== Segment start ==

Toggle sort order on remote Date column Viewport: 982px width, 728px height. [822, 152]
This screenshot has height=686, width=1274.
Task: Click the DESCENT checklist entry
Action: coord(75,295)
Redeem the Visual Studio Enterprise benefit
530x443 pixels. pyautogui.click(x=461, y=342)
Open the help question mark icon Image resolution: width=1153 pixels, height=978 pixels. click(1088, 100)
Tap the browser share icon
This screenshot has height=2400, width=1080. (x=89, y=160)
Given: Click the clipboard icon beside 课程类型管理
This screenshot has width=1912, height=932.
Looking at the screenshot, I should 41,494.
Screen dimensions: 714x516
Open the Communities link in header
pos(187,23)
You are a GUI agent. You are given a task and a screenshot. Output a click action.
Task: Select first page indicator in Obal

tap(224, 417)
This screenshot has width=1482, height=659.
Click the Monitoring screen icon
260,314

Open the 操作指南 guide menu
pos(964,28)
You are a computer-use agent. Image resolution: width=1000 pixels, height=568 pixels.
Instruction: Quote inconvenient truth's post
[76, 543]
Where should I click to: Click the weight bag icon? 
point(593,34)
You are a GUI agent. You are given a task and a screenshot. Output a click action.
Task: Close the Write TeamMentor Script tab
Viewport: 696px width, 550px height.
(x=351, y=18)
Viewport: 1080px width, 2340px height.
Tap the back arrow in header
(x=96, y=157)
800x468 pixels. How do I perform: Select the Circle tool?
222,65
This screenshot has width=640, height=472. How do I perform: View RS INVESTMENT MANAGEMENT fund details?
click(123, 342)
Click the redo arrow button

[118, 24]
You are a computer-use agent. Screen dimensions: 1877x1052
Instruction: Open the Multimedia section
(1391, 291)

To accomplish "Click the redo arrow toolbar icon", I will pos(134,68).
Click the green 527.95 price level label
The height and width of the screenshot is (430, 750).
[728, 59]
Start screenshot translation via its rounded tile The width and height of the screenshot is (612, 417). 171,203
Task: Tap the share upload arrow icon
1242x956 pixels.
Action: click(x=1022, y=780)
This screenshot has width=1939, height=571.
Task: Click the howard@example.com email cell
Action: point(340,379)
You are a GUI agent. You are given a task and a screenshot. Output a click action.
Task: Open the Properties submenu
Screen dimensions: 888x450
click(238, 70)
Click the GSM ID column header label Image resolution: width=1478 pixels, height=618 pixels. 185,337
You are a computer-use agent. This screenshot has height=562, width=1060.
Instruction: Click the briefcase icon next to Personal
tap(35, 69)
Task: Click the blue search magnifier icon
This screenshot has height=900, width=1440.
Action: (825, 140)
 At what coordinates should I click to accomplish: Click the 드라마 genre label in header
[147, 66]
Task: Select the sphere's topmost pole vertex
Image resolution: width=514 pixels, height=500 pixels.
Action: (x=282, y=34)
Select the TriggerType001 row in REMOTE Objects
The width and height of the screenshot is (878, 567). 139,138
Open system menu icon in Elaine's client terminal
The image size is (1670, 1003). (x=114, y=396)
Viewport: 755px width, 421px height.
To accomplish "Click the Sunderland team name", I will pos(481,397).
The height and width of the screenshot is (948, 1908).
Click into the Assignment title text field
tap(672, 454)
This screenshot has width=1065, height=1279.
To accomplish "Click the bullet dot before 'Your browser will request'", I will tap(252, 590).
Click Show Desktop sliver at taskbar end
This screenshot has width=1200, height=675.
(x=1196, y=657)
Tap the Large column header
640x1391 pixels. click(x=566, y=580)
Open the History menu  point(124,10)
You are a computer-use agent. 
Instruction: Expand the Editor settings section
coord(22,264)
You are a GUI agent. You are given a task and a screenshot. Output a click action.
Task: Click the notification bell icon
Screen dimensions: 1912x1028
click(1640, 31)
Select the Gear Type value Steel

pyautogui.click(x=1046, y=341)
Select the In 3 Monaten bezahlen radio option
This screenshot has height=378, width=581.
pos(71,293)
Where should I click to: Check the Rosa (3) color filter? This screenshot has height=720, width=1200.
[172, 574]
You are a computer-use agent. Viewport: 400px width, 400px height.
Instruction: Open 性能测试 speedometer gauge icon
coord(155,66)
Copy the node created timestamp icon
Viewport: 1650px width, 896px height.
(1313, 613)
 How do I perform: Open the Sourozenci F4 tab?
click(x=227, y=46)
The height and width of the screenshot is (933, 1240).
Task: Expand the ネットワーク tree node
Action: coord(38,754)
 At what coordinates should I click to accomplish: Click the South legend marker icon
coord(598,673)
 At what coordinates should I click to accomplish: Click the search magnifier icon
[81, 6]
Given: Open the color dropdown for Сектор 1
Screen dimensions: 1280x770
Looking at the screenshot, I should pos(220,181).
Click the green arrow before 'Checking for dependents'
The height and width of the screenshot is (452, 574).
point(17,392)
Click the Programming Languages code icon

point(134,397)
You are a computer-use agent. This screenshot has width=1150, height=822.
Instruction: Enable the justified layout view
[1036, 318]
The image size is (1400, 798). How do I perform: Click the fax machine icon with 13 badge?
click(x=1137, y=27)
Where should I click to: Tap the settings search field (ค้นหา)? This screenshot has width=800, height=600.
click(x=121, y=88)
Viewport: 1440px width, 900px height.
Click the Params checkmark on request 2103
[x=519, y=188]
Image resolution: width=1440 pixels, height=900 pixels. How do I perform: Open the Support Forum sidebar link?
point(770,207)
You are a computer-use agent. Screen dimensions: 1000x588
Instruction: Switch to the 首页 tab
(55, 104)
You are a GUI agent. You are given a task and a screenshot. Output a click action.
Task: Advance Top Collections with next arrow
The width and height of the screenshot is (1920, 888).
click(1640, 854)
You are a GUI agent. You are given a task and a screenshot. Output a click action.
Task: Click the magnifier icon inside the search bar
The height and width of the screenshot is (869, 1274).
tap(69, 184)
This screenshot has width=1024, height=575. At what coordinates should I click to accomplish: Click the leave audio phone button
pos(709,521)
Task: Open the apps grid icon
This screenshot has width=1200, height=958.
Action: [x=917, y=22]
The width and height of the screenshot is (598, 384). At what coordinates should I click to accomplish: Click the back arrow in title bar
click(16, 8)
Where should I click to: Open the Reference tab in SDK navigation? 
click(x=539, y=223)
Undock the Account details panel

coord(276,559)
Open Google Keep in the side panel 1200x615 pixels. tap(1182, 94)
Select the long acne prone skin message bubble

== Segment end ==

| Directions for this task |
All records are to be retyped precisely.

| Result below |
Toggle sort order on remote Date column Viewport: 982px width, 728px height. [822, 152]
This screenshot has height=686, width=1274.
Task: Click the DESCENT checklist entry
Action: coord(75,295)
Redeem the Visual Studio Enterprise benefit
530x443 pixels. pyautogui.click(x=461, y=342)
Open the help question mark icon Image resolution: width=1153 pixels, height=978 pixels. click(1088, 100)
Tap the browser share icon
This screenshot has height=2400, width=1080. (x=89, y=160)
Given: Click the clipboard icon beside 课程类型管理
This screenshot has width=1912, height=932.
Looking at the screenshot, I should 41,494.
Screen dimensions: 714x516
Open the Communities link in header
pos(187,23)
You are a GUI agent. You are given a task and a screenshot. Output a click action.
Task: Select first page indicator in Obal

tap(224, 417)
This screenshot has width=1482, height=659.
Click the Monitoring screen icon
260,314

Open the 操作指南 guide menu
pos(964,28)
You are a computer-use agent. Image resolution: width=1000 pixels, height=568 pixels.
Instruction: Quote inconvenient truth's post
[76, 543]
Where should I click to: Click the weight bag icon? 
point(593,34)
You are a GUI agent. You are given a task and a screenshot. Output a click action.
Task: Close the Write TeamMentor Script tab
Viewport: 696px width, 550px height.
(x=351, y=18)
Viewport: 1080px width, 2340px height.
Tap the back arrow in header
(x=96, y=157)
800x468 pixels. How do I perform: Select the Circle tool?
222,65
This screenshot has width=640, height=472. How do I perform: View RS INVESTMENT MANAGEMENT fund details?
click(123, 342)
Click the redo arrow button

[118, 24]
You are a computer-use agent. Screen dimensions: 1877x1052
Instruction: Open the Multimedia section
(1391, 291)

To accomplish "Click the redo arrow toolbar icon", I will pos(134,68).
Click the green 527.95 price level label
The height and width of the screenshot is (430, 750).
[728, 59]
Start screenshot translation via its rounded tile The width and height of the screenshot is (612, 417). 171,203
Task: Tap the share upload arrow icon
1242x956 pixels.
Action: click(x=1022, y=780)
This screenshot has width=1939, height=571.
Task: Click the howard@example.com email cell
Action: point(340,379)
You are a GUI agent. You are given a task and a screenshot. Output a click action.
Task: Open the Properties submenu
Screen dimensions: 888x450
click(238, 70)
Click the GSM ID column header label Image resolution: width=1478 pixels, height=618 pixels. 185,337
You are a computer-use agent. This screenshot has height=562, width=1060.
Instruction: Click the briefcase icon next to Personal
tap(35, 69)
Task: Click the blue search magnifier icon
This screenshot has height=900, width=1440.
Action: (825, 140)
 At what coordinates should I click to accomplish: Click the 드라마 genre label in header
[147, 66]
Task: Select the sphere's topmost pole vertex
Image resolution: width=514 pixels, height=500 pixels.
Action: (x=282, y=34)
Select the TriggerType001 row in REMOTE Objects
The width and height of the screenshot is (878, 567). 139,138
Open system menu icon in Elaine's client terminal
The image size is (1670, 1003). (x=114, y=396)
Viewport: 755px width, 421px height.
To accomplish "Click the Sunderland team name", I will pos(481,397).
The height and width of the screenshot is (948, 1908).
Click into the Assignment title text field
tap(672, 454)
This screenshot has width=1065, height=1279.
To accomplish "Click the bullet dot before 'Your browser will request'", I will tap(252, 590).
Click Show Desktop sliver at taskbar end
This screenshot has width=1200, height=675.
(x=1196, y=657)
Tap the Large column header
640x1391 pixels. click(x=566, y=580)
Open the History menu  point(124,10)
You are a computer-use agent. 
Instruction: Expand the Editor settings section
coord(22,264)
You are a GUI agent. You are given a task and a screenshot. Output a click action.
Task: Click the notification bell icon
Screen dimensions: 1912x1028
click(1640, 31)
Select the Gear Type value Steel

pyautogui.click(x=1046, y=341)
Select the In 3 Monaten bezahlen radio option
This screenshot has height=378, width=581.
pos(71,293)
Where should I click to: Check the Rosa (3) color filter? This screenshot has height=720, width=1200.
[172, 574]
You are a computer-use agent. Viewport: 400px width, 400px height.
Instruction: Open 性能测试 speedometer gauge icon
coord(155,66)
Copy the node created timestamp icon
Viewport: 1650px width, 896px height.
(1313, 613)
 How do I perform: Open the Sourozenci F4 tab?
click(x=227, y=46)
The height and width of the screenshot is (933, 1240).
Task: Expand the ネットワーク tree node
Action: coord(38,754)
 At what coordinates should I click to accomplish: Click the South legend marker icon
coord(598,673)
 At what coordinates should I click to accomplish: Click the search magnifier icon
[81, 6]
Given: Open the color dropdown for Сектор 1
Screen dimensions: 1280x770
Looking at the screenshot, I should pos(220,181).
Click the green arrow before 'Checking for dependents'
The height and width of the screenshot is (452, 574).
point(17,392)
Click the Programming Languages code icon

point(134,397)
You are a computer-use agent. This screenshot has width=1150, height=822.
Instruction: Enable the justified layout view
[1036, 318]
The image size is (1400, 798). How do I perform: Click the fax machine icon with 13 badge?
click(x=1137, y=27)
Where should I click to: Tap the settings search field (ค้นหา)? This screenshot has width=800, height=600.
click(x=121, y=88)
Viewport: 1440px width, 900px height.
Click the Params checkmark on request 2103
[x=519, y=188]
Image resolution: width=1440 pixels, height=900 pixels. How do I perform: Open the Support Forum sidebar link?
point(770,207)
You are a computer-use agent. Screen dimensions: 1000x588
Instruction: Switch to the 首页 tab
(55, 104)
You are a GUI agent. You are given a task and a screenshot. Output a click action.
Task: Advance Top Collections with next arrow
The width and height of the screenshot is (1920, 888).
click(1640, 854)
You are a GUI agent. You are given a task and a screenshot. Output a click action.
Task: Click the magnifier icon inside the search bar
The height and width of the screenshot is (869, 1274).
tap(69, 184)
This screenshot has width=1024, height=575. At what coordinates should I click to accomplish: Click the leave audio phone button
pos(709,521)
Task: Open the apps grid icon
This screenshot has width=1200, height=958.
Action: [x=917, y=22]
The width and height of the screenshot is (598, 384). At what coordinates should I click to accomplish: Click the back arrow in title bar
click(16, 8)
Where should I click to: Open the Reference tab in SDK navigation? 
click(x=539, y=223)
Undock the Account details panel

coord(276,559)
Open Google Keep in the side panel 1200x615 pixels. tap(1182, 94)
Select the long acne prone skin message bubble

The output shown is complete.